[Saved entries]
★ ★ ★ ★ ★ ★ ★

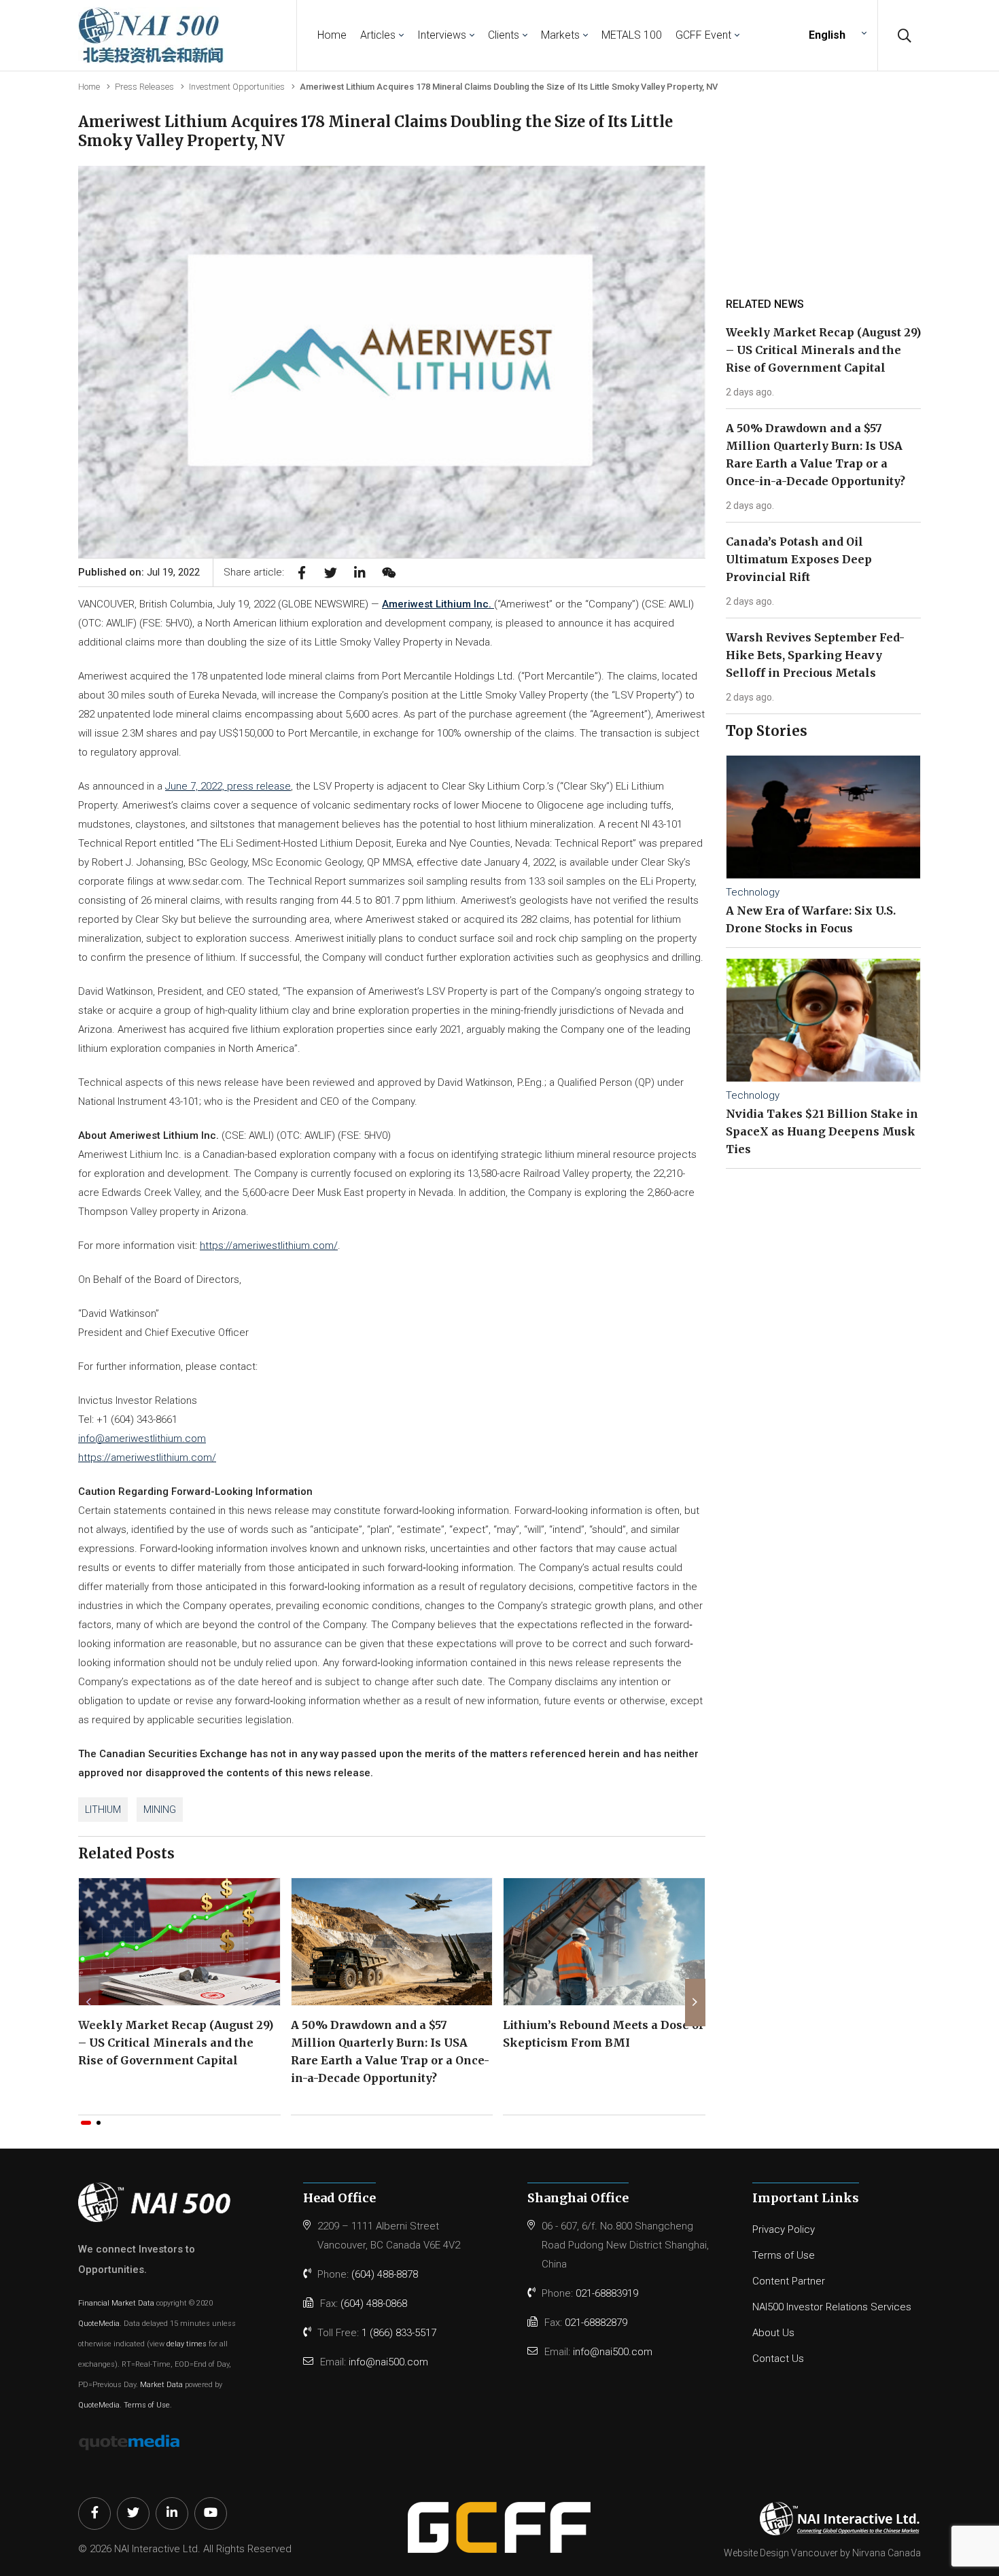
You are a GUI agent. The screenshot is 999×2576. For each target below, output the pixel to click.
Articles (378, 35)
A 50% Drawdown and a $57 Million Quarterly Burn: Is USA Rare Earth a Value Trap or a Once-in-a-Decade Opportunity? (390, 2051)
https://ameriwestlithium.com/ (269, 1245)
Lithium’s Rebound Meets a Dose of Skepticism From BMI (603, 2033)
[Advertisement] (827, 203)
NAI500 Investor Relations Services (831, 2307)
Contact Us (778, 2358)
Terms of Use (147, 2405)
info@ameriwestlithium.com (142, 1438)
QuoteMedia (99, 2323)
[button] (86, 2122)
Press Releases (144, 87)
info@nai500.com (388, 2362)
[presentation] (88, 2002)
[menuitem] (836, 35)
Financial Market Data (116, 2303)
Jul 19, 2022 (173, 572)
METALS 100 (631, 35)
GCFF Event (703, 35)
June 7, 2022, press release (228, 786)
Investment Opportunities (237, 87)
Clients (503, 35)
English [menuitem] (827, 35)
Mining (159, 1809)
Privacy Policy (783, 2229)
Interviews (441, 35)
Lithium (103, 1809)
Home (332, 35)
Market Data (161, 2384)
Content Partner (788, 2281)
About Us (773, 2333)
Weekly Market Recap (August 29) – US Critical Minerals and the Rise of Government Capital (175, 2042)
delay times (186, 2344)
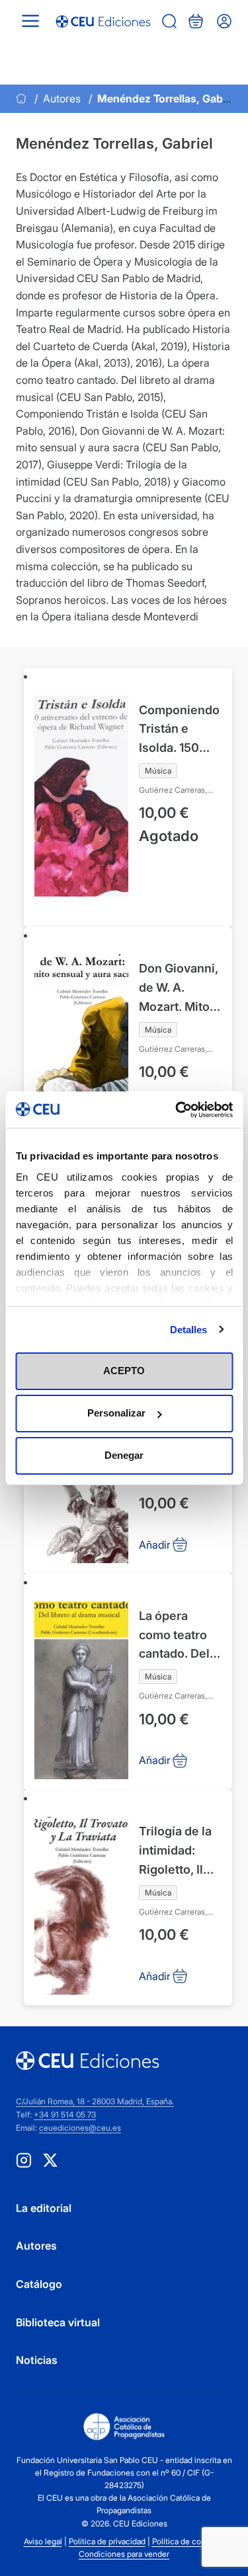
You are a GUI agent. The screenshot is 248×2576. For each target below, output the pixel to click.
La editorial (43, 2208)
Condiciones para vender (124, 2554)
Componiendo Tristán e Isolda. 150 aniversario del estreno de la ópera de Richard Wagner (180, 730)
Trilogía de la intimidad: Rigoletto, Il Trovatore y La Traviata (179, 1851)
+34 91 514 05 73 (65, 2114)
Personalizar (116, 1412)
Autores (62, 98)
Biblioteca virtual (58, 2322)
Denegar (124, 1455)
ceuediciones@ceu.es (80, 2128)
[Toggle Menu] (30, 21)
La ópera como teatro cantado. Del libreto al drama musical (180, 1636)
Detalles (189, 1329)
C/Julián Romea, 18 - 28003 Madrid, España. (95, 2101)
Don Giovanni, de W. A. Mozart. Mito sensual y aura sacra (180, 988)
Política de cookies (186, 2541)
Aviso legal (43, 2541)
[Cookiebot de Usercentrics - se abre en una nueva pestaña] (176, 1110)
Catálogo (39, 2284)
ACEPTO (124, 1370)
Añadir (66, 917)
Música (158, 771)
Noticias (37, 2360)
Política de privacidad (107, 2541)
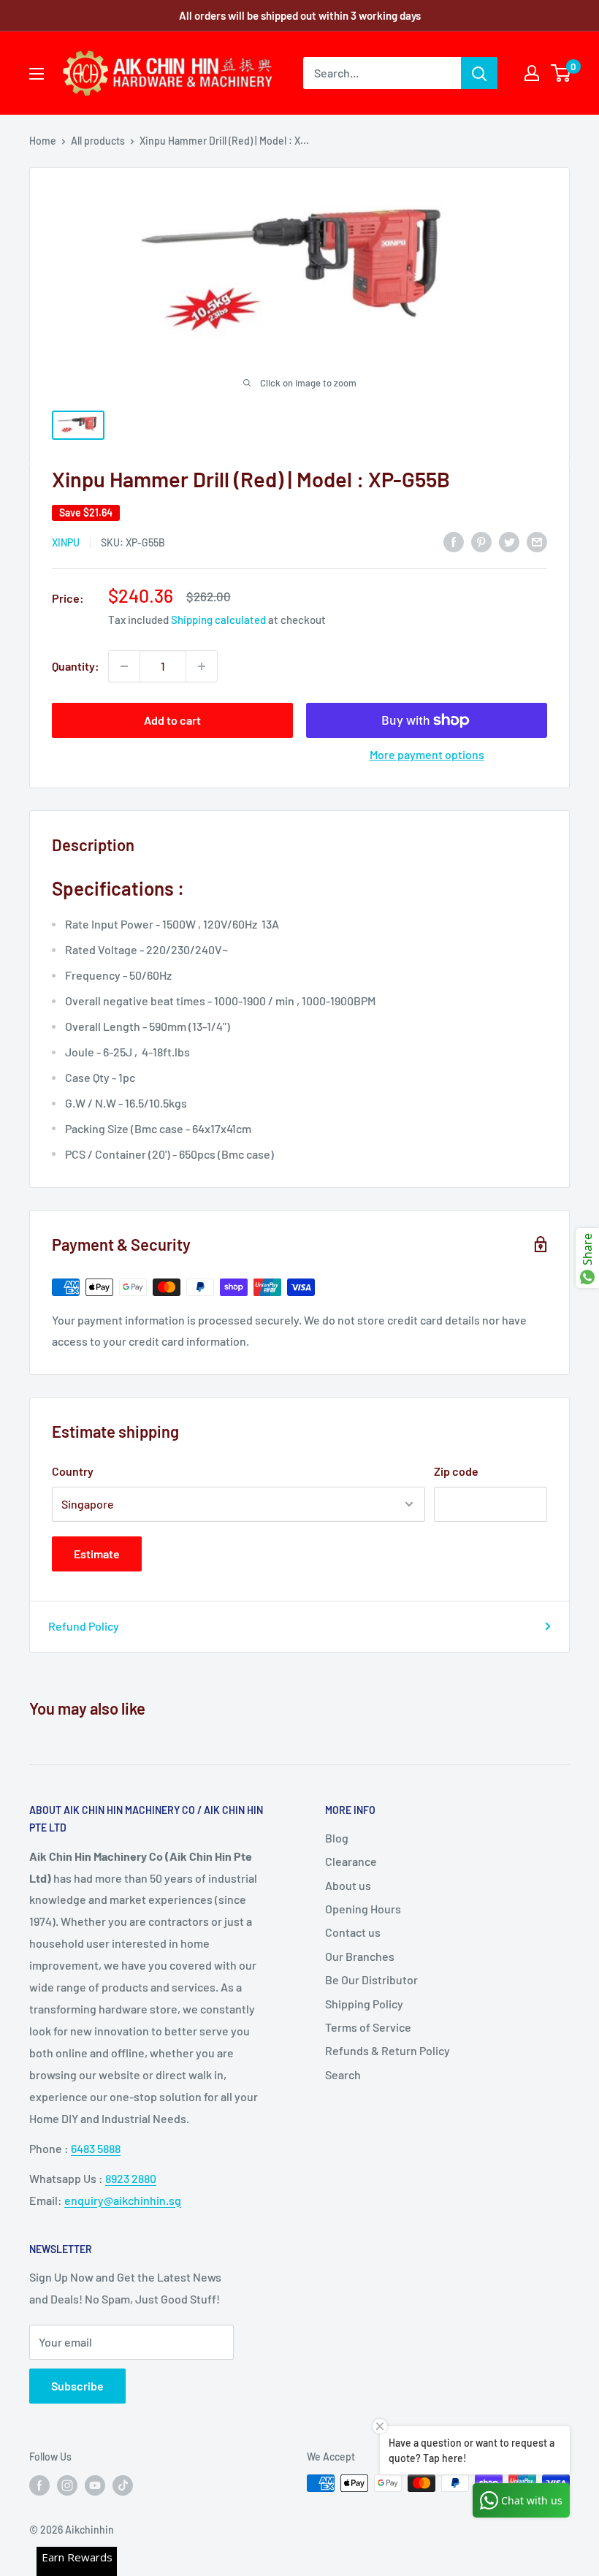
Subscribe (77, 2386)
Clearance (351, 1861)
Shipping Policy (364, 2004)
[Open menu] (36, 74)
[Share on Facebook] (453, 541)
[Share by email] (537, 541)
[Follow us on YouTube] (95, 2484)
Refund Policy (83, 1626)
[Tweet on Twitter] (509, 541)
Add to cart (172, 720)
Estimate (97, 1554)
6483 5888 (96, 2148)
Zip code (456, 1471)
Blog (336, 1838)
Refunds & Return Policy (387, 2050)
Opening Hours (363, 1909)
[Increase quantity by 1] (201, 666)
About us (348, 1885)
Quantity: (75, 666)
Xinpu (66, 542)
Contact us (353, 1932)
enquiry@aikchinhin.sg (122, 2200)
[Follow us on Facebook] (39, 2484)
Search (343, 2074)
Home (42, 140)
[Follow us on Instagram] (67, 2484)
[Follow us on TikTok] (122, 2484)
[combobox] (382, 73)
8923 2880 (130, 2178)
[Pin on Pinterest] (481, 541)
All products (98, 140)
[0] (561, 73)
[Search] (479, 73)
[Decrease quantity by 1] (124, 666)
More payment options (427, 754)
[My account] (531, 73)
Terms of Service (368, 2027)
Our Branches (359, 1956)
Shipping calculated (218, 619)
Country (73, 1471)
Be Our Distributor (371, 1979)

★ ★ ★ ★ ★ ★ ★

What is required
Copy every line of the records above that holds the word "below".

Result of this task
You are a GUI agent. The screenshot is 999×2576. For each target below, output the pixel to click.
You are a GUI agent. The screenshot is 248×2576. For each target below, output the pixel to click.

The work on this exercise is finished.